Marie-Rose Lortet; photo: Pierre Bérenger.

Education: knitting, according to family tradition.

Profession/occupation: textile artist

Art form/medium: knitting and fabric sculptures of wool and solidified thread lace.

Start artwork: began knitting at early age.

Relevant info: 1969 encouraged by Dubuffet; inclusion in Art Brut Collection, as Neuve Invention.

(Solo-) exhibitions: Les Singuliers de l’art, Paris, 1978; Woollen territories, architectures of thread 1967-2000, retrospective at the Jean Lurçat Museum of Contemporary Textiles, Angers, France, 2000-2001.

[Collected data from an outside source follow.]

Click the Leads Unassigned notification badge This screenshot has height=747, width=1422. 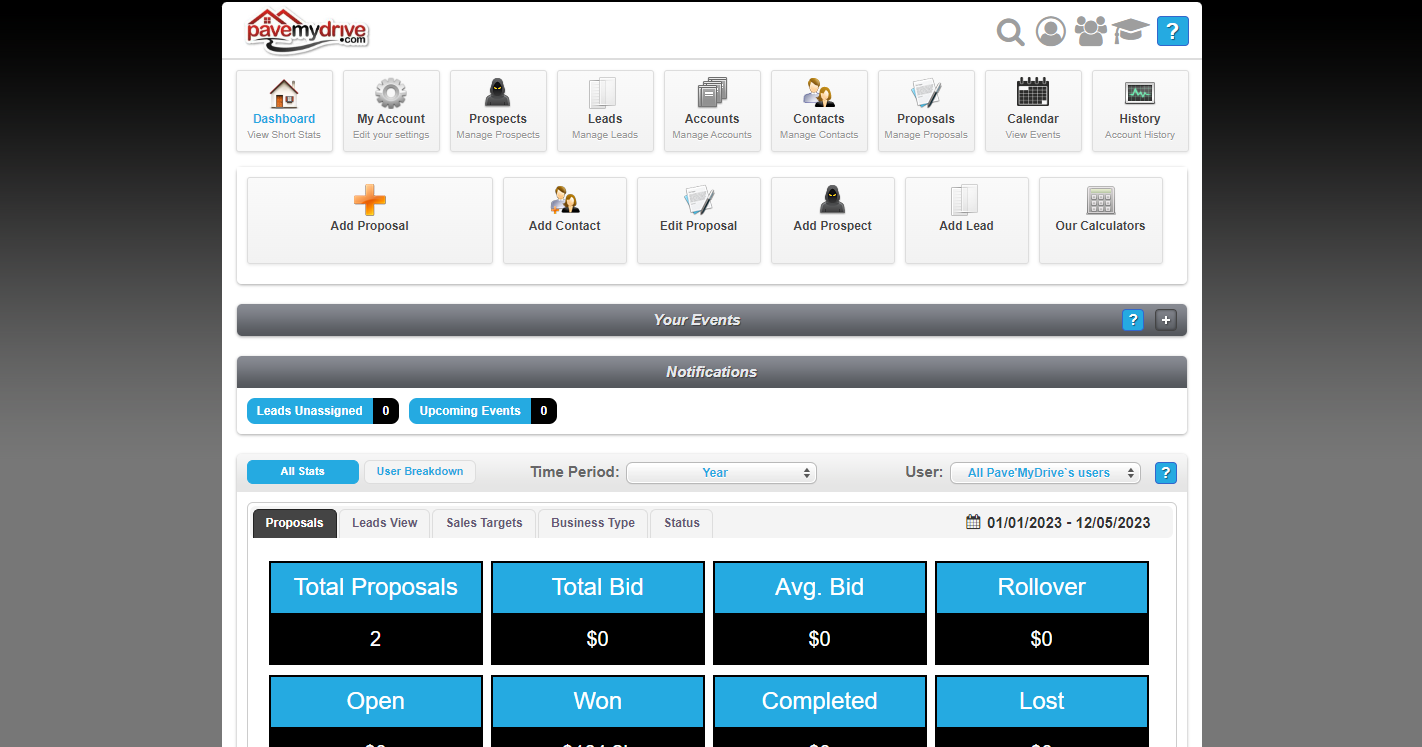(322, 411)
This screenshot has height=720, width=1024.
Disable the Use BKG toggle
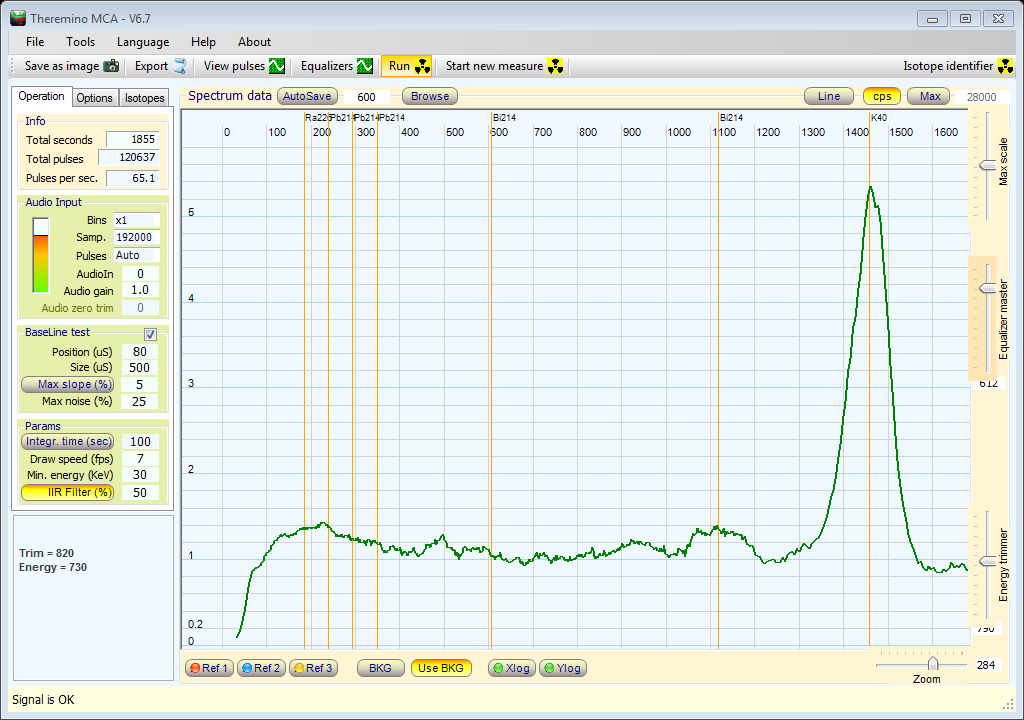(x=441, y=668)
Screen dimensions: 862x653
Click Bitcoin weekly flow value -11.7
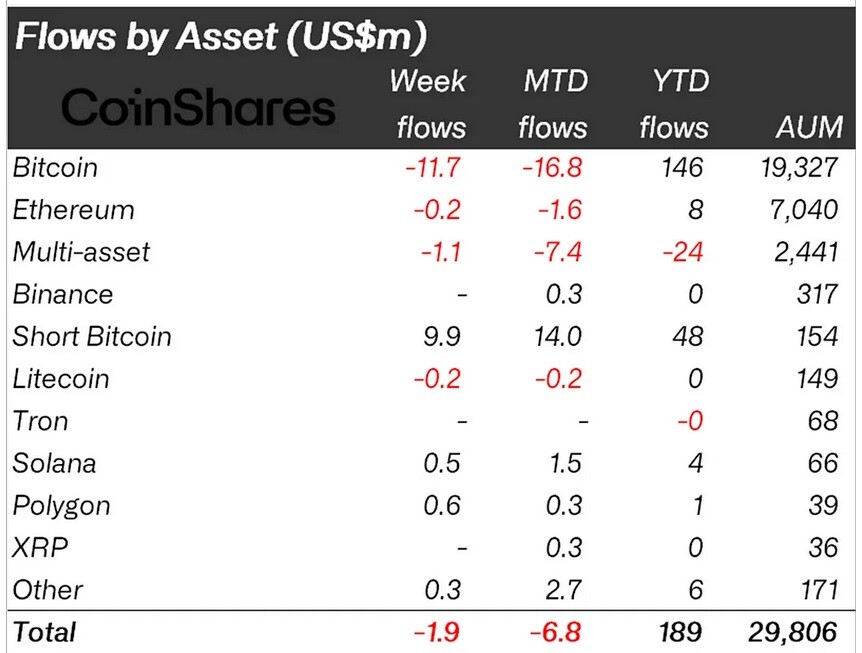433,168
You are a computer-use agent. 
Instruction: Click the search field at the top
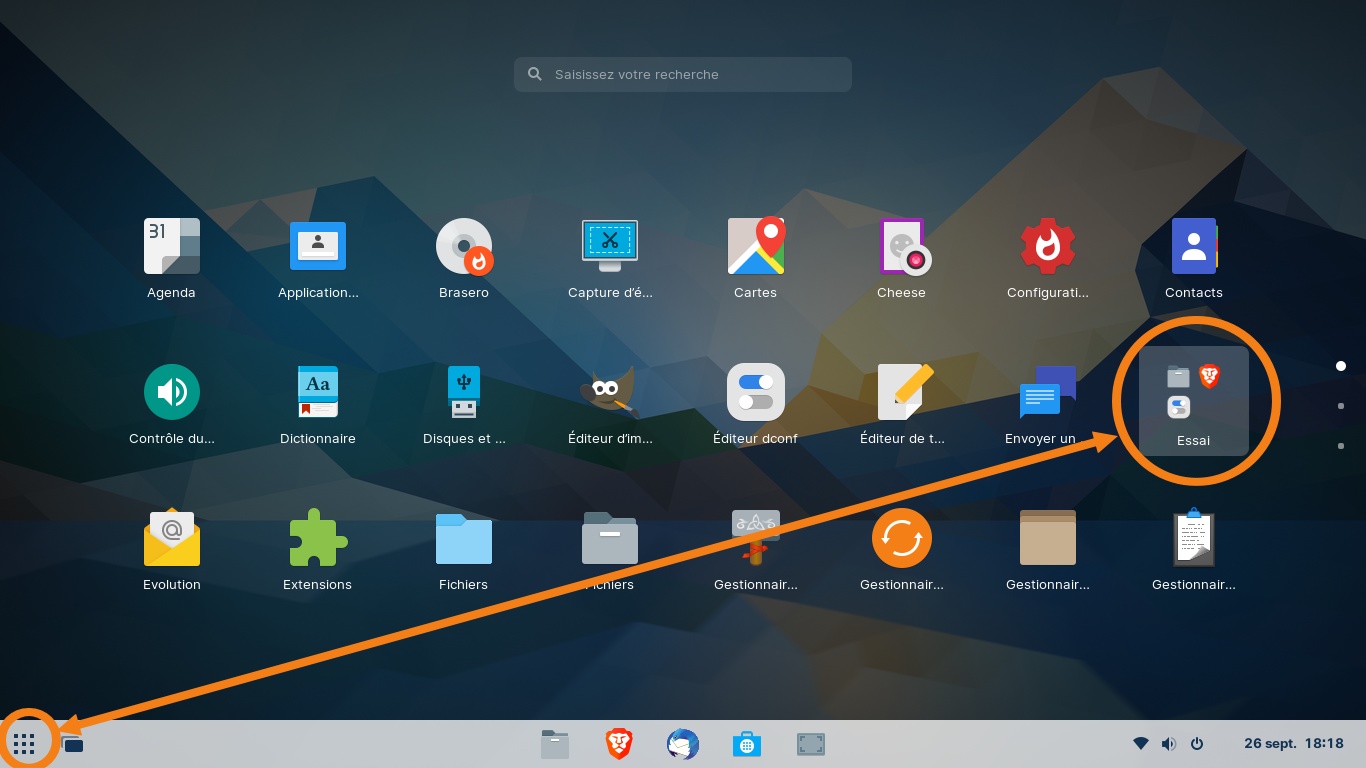click(x=683, y=74)
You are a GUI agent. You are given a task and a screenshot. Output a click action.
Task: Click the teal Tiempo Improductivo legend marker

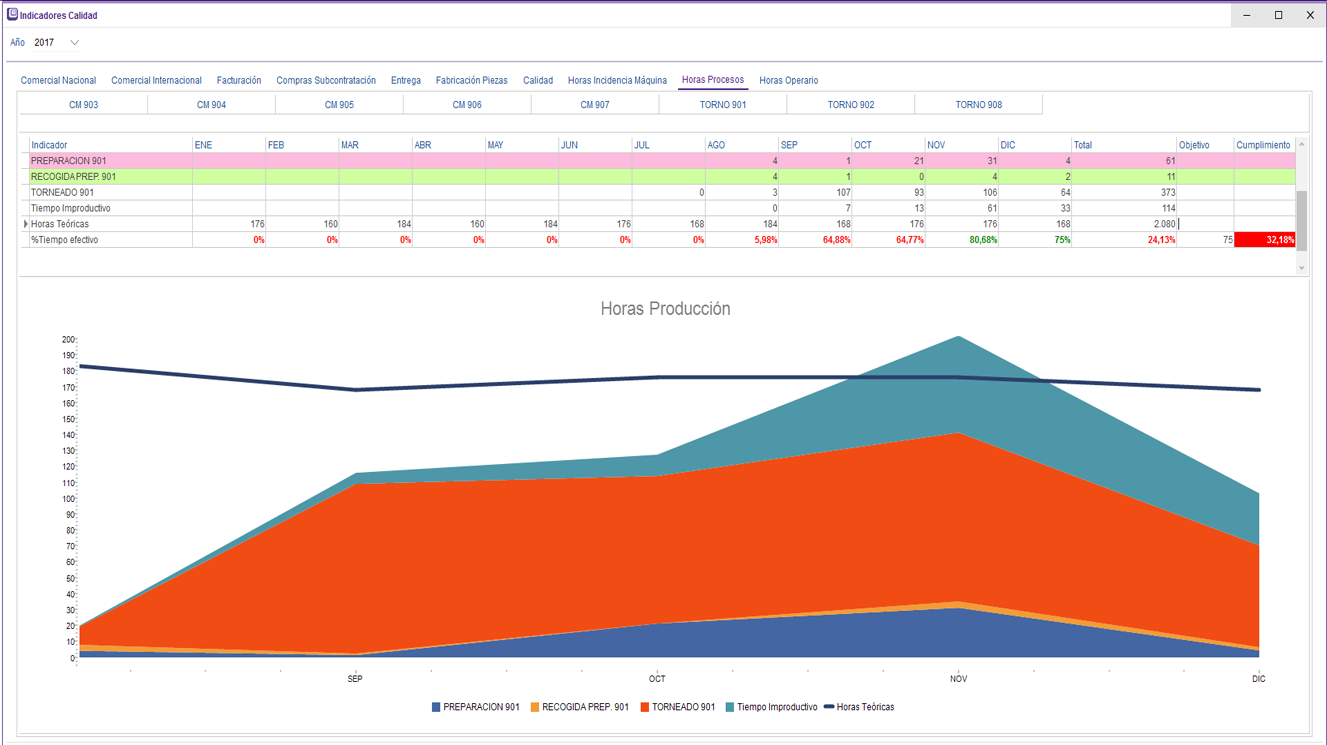pyautogui.click(x=730, y=707)
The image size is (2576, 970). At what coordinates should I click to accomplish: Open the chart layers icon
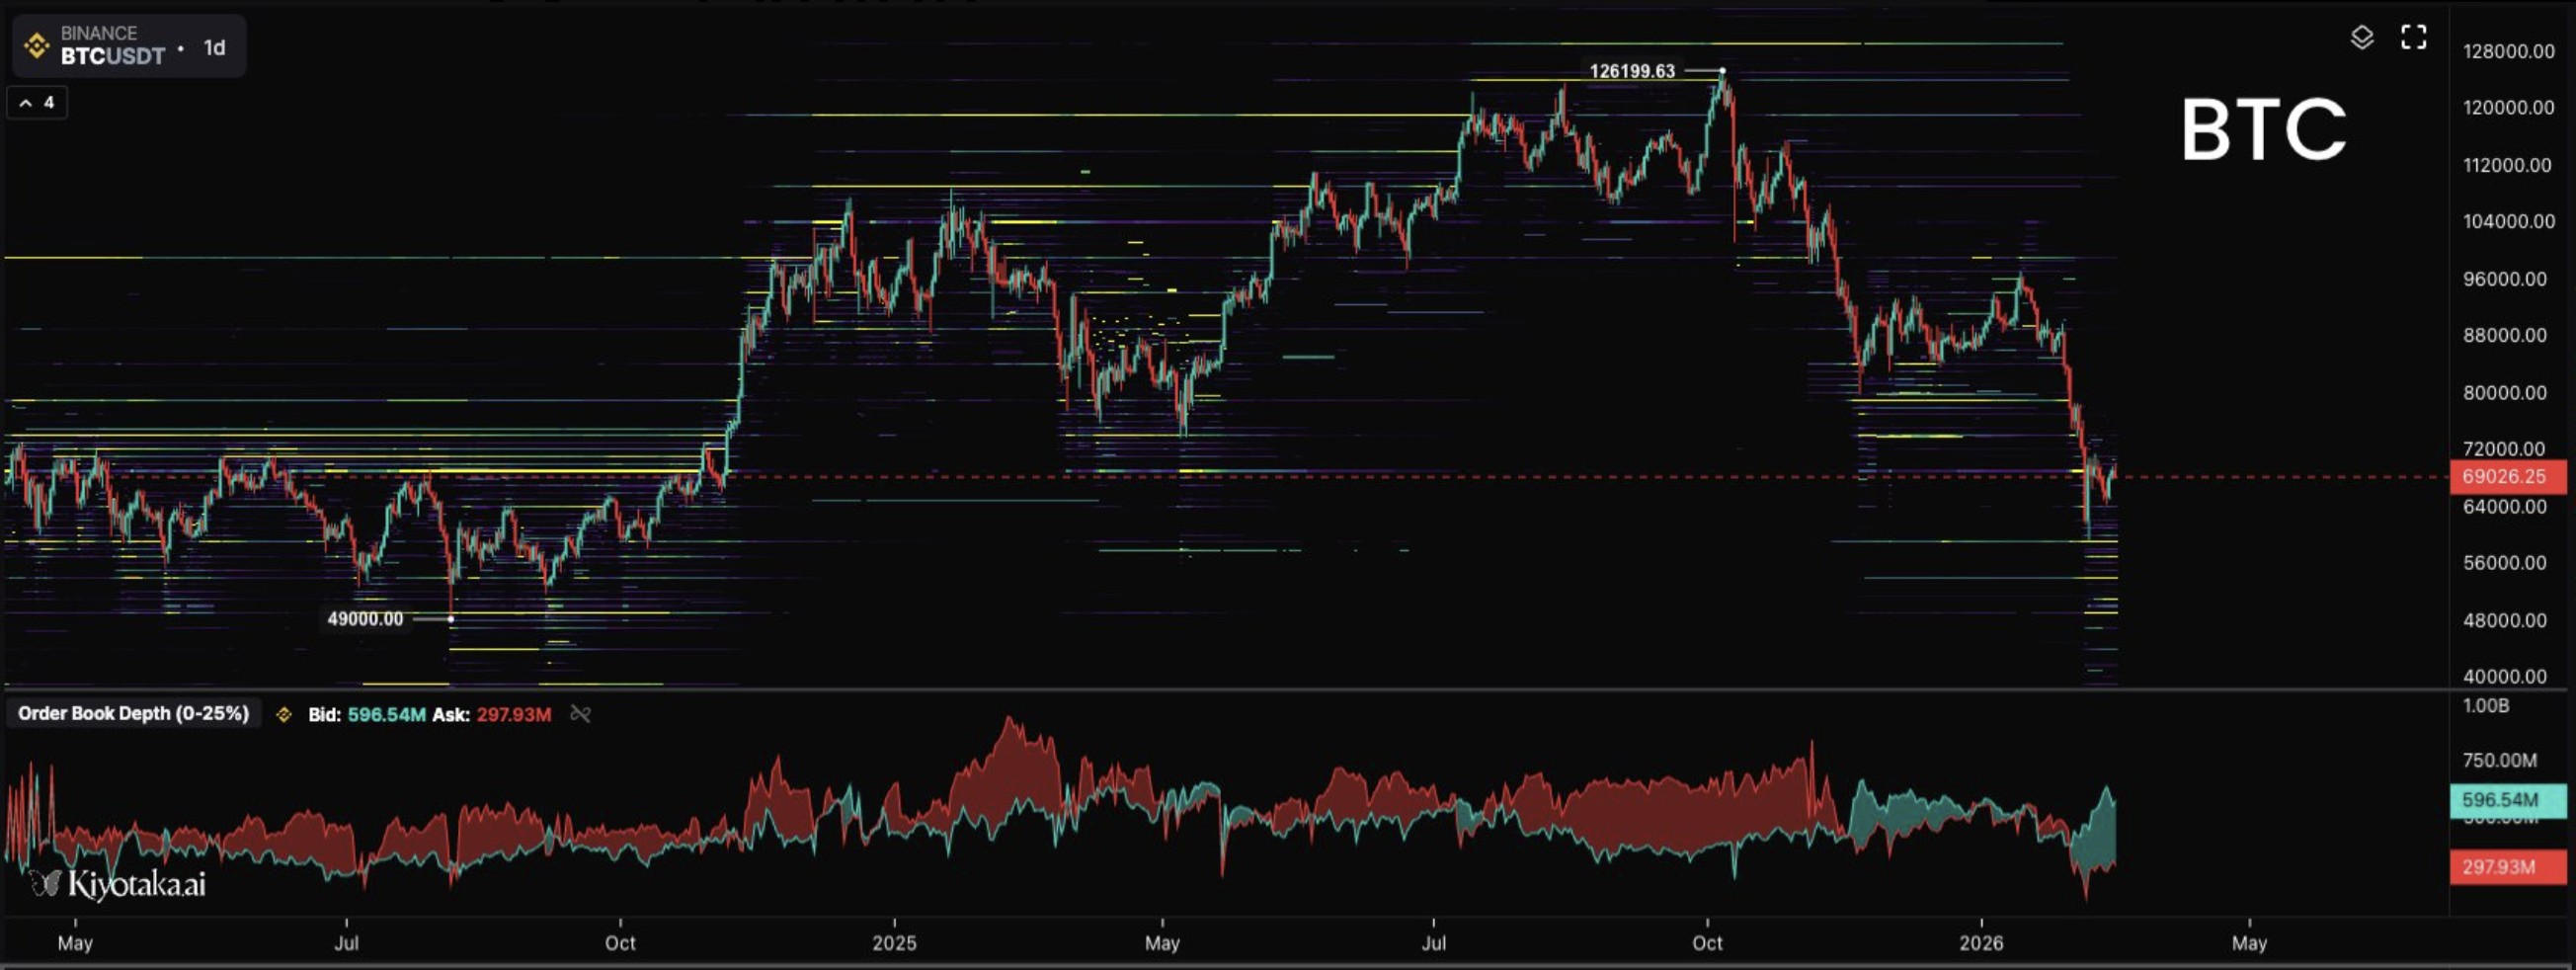click(x=2361, y=38)
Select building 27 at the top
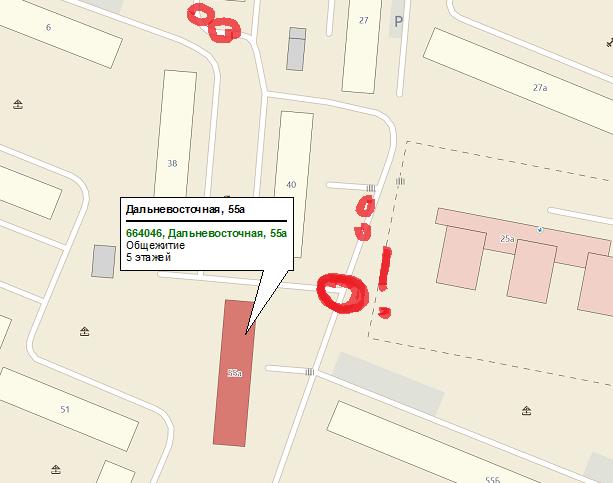Screen dimensions: 613x483 [362, 45]
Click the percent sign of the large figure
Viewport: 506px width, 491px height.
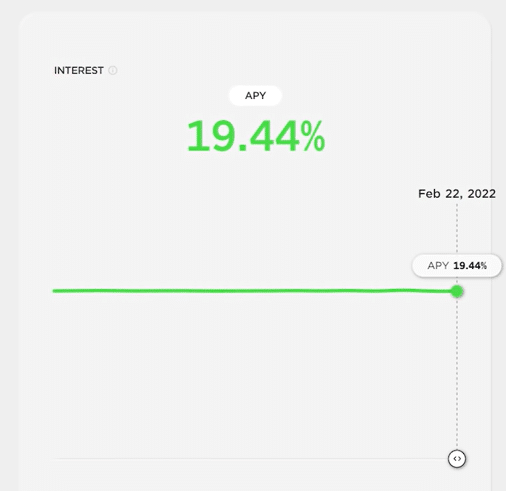pyautogui.click(x=313, y=137)
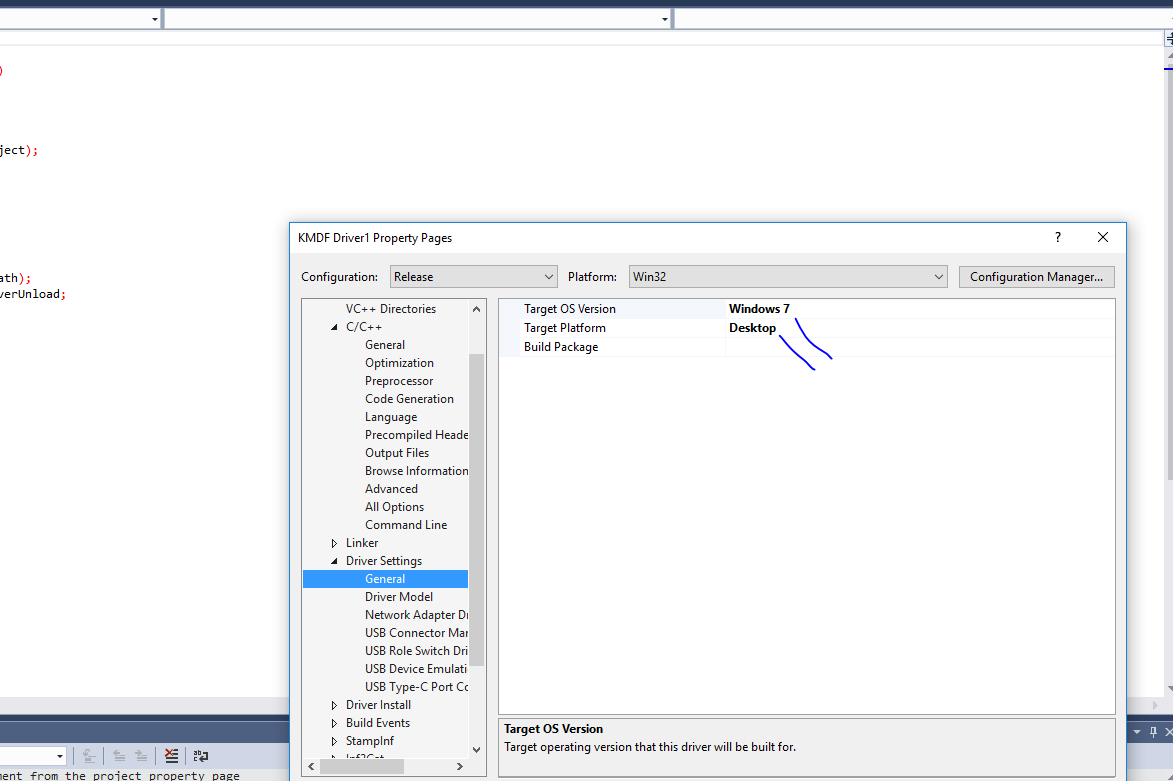Select Optimization under C/C++
1173x781 pixels.
[399, 363]
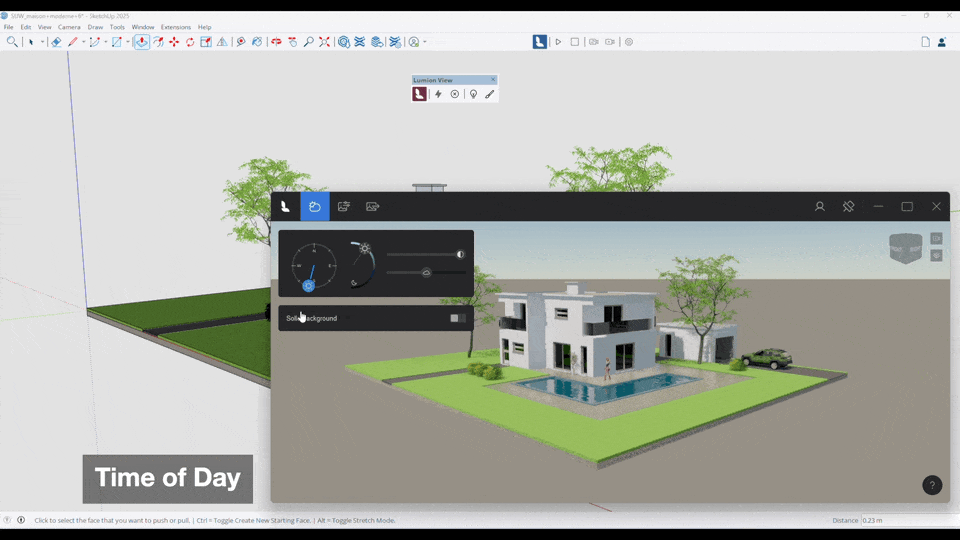Click the sun brightness slider handle

pyautogui.click(x=460, y=254)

References: Linda Goddard; Architectures in Thread, in: Raw Vision # 40, 2002, pp. 48-54;
Outsider Art Sourcebook, (Raw Vision) 2016, p.147.
Catalogue INSITA 2010
, p.156.

Born in Strasbourg in 1945, Marie-Rose Lortet began making collages of assembled artefacts from an early age. Having observed her mother and grandmother knitting clothes, she found the procedure came naturally, but she disregarded its practical uses in favour of creating ‘flexible images that could follow me wherever I went’. At the age of sixteen, she was briefly employed in a couture house, but found herself unable to conform to the designer’s patterns, and instinctively began to make tiny clothes, their sleeves ‘more suited to the wings of angels than the arms of models’. She progressed to small pictures made of fabric before devoting her attention to colourful tightly-knitted figure compositions. They were generally scorned or ignored until, in 1967, she read a newspaper article investigating ‘unconventional’ creative activity. She recalls, ‘A friend sent some of my small-scale works to Jean Dubuffet’s Compagnie de L’Art Brut, rue de Sèvres, Paris.’ From: Raw Vision.